Belçim hastanede halen yatırılıyordu, annesi, babası yadesi(babaanne) yanındaydı ama o kendini hastanede odasında tek hissediyordu.Canı acıyordu birkaç günde alışmıştı acılara. Ağlamıyordu artık aslında ağlamak istemiyordu herkes onun dış tarafını görürken iyi olduğunu zannediyordu. Ama içi kan ağlıyordu Belçim'in. İstemese de olacaktı bu evlilik sonuçta, evlilik neydi, nasıl bir şeydi, sevenler evlenmez miydi en azından Belçim böyle kurmuştu hayallerini. O evliliği tertemiz bir sayfa olarak düşünüyordu. Ama artık öyle bir düşüncesi yoktu, evleneceği kişi hakkında duydukları onu içten içe korkutuyordu.O kendini hala eskisi gibi babasıyla oyun oynarken annesinin dizlerinde uyuyan bir çocuk gibi hissediyordu.Nasıl alışacaktı başka bir eve,başka insanlara nasıl alışacaktı ve hele ki ömür boyu onunla hayatı sürdürecek bir adama nasıl alışacaktı. Belçim hayatının nasıl olacağını tahmin edebiliyordu.Kötü,hüzünlü bir hayatı olacaktı.O çok sevdiği Mardin ona hayatının cezasını veriyordu.

Taburcu olacaktı bugün zaten çıkmak istiyordu bu yerden.Hep nefret ederdi zaten hastanelerden.Annesi odaya girince annesinin gözlerinin içine bakarak gülümsedi.

''Daha iyiyim anne bugün çıkacağım değil mi?''

''Ferda işlemleri halletsin çıkacağız kızım hayırlısı ile.''

Belçim hastanede kaldığı günlerde uzun uzun düşünmüştü. Yapabileceği en iyi şey oluruna bırakmaktı herşeyi. Ona ne yapacaklarsa oda aynısını yaparak tepkisini ortaya koyacaktı.

Ferda odaya girdiğinde kız kardeşinin yanına gelerek hemen alnına bir öpücük bıraktı.

''Güzelim bugün daha iyisin değil mi?''

''Buradan çıkarsam daha iyi olacağım Ferda lütfen gidelim.''

Annesi iki evladını tebessüm ile izliyordu.

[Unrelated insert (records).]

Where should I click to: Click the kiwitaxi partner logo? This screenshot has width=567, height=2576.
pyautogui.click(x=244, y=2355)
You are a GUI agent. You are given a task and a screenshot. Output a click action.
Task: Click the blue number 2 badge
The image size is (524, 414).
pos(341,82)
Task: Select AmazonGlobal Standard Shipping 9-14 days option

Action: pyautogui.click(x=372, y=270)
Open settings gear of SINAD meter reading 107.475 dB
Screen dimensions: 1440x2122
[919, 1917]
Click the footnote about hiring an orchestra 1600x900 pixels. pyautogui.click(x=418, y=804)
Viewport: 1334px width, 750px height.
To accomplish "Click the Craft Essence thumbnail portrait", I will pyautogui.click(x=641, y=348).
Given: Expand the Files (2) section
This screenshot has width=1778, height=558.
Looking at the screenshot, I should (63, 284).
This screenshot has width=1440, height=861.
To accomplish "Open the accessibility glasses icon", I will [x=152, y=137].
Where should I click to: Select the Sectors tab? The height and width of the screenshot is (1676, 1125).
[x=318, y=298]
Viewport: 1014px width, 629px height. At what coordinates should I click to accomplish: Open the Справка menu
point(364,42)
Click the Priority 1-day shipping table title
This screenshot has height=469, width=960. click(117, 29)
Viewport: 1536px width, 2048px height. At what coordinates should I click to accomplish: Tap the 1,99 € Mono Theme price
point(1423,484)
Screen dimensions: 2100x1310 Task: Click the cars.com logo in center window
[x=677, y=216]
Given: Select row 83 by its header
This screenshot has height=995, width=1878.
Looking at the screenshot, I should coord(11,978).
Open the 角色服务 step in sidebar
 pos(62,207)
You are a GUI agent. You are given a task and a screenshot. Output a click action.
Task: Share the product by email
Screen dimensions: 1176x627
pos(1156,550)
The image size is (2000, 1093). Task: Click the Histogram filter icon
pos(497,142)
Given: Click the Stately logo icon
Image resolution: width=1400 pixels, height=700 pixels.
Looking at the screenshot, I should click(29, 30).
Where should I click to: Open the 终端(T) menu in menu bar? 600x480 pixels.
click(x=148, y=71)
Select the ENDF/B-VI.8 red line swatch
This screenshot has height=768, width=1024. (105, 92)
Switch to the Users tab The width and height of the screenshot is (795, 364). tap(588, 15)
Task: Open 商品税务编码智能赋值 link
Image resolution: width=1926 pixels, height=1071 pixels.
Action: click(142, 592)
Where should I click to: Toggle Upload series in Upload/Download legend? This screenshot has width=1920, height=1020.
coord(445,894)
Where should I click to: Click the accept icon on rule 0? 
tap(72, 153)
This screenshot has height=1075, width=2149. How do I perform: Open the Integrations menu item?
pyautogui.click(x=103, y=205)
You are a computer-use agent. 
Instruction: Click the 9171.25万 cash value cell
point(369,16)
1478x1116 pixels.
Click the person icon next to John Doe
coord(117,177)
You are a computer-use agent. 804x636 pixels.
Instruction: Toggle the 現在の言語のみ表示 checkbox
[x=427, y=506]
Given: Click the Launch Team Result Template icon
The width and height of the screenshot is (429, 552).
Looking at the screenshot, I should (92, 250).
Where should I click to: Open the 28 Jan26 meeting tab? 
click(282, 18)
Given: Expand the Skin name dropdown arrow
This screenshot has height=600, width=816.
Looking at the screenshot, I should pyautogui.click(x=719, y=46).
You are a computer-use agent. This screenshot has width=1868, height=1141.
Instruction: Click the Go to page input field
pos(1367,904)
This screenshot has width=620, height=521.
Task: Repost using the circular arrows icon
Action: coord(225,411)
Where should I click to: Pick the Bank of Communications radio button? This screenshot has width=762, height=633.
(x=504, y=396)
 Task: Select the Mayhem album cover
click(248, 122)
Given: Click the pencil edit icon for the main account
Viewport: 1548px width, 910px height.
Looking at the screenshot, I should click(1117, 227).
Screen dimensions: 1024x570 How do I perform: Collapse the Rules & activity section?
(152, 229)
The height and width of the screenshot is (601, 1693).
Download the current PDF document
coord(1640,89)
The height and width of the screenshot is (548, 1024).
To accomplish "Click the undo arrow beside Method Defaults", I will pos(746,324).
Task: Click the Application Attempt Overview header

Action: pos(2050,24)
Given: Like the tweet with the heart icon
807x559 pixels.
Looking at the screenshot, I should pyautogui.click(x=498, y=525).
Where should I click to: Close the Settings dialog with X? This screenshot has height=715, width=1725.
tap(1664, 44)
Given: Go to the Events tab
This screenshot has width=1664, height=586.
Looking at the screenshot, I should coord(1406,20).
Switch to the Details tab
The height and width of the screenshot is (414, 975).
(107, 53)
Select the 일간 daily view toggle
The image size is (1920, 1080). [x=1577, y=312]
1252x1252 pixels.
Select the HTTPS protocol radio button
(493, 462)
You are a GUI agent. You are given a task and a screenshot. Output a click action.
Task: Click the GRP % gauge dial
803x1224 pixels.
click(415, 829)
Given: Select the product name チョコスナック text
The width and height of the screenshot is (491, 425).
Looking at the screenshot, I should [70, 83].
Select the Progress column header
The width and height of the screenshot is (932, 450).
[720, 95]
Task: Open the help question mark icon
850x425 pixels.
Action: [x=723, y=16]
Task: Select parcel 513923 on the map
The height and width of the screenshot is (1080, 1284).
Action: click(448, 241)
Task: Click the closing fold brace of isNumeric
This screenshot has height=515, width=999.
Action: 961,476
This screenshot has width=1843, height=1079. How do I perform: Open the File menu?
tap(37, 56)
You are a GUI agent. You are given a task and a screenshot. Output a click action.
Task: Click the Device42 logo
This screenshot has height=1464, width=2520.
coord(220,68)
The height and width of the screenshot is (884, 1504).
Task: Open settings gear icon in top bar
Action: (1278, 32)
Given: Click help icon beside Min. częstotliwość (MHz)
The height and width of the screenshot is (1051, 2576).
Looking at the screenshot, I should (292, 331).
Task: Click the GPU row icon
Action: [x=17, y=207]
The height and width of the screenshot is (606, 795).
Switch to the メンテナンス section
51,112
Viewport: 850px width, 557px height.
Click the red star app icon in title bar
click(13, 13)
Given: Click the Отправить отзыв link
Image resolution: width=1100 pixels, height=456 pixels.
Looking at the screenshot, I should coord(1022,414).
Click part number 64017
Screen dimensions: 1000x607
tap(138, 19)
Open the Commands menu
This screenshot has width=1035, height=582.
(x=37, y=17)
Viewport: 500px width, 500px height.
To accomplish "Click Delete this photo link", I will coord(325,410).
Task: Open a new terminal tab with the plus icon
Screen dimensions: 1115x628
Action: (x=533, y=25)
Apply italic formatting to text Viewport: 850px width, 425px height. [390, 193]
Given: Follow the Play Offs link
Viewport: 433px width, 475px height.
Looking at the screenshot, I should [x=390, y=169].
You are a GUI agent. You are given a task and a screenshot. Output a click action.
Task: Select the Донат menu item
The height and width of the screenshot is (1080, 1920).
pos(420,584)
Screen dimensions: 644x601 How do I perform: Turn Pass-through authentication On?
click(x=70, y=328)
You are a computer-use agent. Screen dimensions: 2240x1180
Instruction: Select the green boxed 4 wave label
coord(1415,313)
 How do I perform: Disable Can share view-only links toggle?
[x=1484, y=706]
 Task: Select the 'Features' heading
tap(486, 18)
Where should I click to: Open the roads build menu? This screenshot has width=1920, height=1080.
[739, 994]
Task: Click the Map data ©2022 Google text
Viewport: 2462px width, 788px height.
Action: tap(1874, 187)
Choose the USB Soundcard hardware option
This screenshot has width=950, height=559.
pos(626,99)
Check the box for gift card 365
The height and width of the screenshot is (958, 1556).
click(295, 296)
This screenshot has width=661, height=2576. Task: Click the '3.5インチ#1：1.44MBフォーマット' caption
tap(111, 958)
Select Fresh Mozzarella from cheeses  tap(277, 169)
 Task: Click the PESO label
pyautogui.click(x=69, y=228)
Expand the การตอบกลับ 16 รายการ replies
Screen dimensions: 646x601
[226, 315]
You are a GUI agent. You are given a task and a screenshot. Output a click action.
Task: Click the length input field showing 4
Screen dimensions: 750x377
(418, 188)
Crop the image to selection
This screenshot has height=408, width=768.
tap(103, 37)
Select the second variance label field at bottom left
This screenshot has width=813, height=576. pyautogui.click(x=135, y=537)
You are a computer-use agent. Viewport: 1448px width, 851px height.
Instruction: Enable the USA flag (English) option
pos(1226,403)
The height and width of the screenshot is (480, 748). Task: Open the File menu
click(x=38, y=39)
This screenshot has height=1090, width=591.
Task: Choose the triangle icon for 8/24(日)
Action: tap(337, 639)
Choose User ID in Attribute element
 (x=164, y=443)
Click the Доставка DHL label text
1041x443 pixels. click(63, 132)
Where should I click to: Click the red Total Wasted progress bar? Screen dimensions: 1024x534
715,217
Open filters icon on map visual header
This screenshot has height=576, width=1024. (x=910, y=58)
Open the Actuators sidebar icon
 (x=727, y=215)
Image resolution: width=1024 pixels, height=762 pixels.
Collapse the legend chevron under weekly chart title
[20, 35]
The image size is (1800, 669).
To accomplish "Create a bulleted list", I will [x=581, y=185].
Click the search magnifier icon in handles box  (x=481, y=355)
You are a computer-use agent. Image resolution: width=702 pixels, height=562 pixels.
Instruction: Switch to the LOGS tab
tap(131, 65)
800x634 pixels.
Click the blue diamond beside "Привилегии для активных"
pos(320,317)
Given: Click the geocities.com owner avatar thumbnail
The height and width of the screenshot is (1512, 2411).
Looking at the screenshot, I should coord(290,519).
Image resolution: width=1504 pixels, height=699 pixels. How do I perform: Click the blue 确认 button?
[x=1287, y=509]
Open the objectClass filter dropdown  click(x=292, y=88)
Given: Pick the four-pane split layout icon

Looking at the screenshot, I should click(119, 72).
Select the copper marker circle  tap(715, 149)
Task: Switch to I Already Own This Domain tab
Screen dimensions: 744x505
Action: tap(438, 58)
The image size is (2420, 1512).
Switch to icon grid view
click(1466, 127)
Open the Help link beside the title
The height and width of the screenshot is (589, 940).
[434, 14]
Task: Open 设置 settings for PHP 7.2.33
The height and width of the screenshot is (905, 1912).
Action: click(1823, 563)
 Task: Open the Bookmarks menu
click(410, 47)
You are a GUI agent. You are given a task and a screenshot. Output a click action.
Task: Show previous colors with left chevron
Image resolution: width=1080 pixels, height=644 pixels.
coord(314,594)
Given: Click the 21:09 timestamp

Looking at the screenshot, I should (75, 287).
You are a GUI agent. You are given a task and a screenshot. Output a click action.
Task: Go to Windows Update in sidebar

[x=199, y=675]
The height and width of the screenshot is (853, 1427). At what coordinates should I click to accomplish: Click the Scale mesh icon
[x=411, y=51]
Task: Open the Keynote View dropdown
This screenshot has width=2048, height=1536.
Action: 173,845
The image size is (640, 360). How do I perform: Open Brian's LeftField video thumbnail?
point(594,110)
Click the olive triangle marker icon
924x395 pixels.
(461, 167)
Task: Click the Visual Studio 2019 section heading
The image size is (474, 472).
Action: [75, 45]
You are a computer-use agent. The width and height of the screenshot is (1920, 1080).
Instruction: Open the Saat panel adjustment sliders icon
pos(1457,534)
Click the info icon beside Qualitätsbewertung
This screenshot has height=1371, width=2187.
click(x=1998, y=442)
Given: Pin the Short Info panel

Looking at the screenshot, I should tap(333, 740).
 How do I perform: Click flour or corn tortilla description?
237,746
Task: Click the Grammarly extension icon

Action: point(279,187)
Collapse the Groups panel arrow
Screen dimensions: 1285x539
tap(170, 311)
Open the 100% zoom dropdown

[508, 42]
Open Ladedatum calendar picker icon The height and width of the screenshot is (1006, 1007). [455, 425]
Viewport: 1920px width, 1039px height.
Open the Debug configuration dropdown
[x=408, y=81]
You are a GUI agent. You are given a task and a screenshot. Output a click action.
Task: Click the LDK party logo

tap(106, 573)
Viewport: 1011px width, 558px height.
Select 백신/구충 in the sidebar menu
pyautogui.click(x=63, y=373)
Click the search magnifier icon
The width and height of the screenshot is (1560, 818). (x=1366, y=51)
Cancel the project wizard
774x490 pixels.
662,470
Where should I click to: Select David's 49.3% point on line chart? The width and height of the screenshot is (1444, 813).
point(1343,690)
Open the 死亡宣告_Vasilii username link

Belçim günler sonra azda olsa konuşuyor, gülüyor yemek yiyordu.

''Ne kadar da çirkinsin Belçim insan biraz ikizine benzer dimi birde bana bak Dünya starı var karşında.''

Ferda bunları Belçim gülsün diye yapıyordu onun gülüşüne ömür verebilirdi hemen kardeşi.

''Ferda senin bu yakışıklılığın benim kızımın yanında gözükmüyor buna emin ol oğlum, Belçim güldüğünde Mardin'e Güneş doğuyor.''

Annesinin lafıyla bozulmuş numarasını yapan Ferda Belçim'in kahkahası ile kendine geldi. Bu gülüş için uğraşıyordu kaç gündür.

''Sen kendini övüyorsun herkes de beni bremın(kardeşim,ağabey).''

/*/*/*/*/*/*/*/

-GÜNLER ÖNCESİ-

Berfan Kızılkan Şanlıurfa'ya vardığında Ayşen halasının evine doğru sürmeye devam etti, çalan telefonu ile gözlerini yoldan ayırmadan elini ceketinin cebine koydu. Korumalarının başı olan  adamı arıyordu Berfan'ı.

''Berfan Ağam Sıraç Haznedar hemen arkanızdan geliyor adamları ile birlikte.''

Berfan Sıraç'ın gelmesini bekliyordu ama daha yeni kendisi öğrenmişken nasıl bu kadar hızlı olabilir diye düşündü. Berfan telefonu bir şey demeden kapattı, gaza biraz daha bastı ondan önce kardeşini ve Arin'i almalıydı.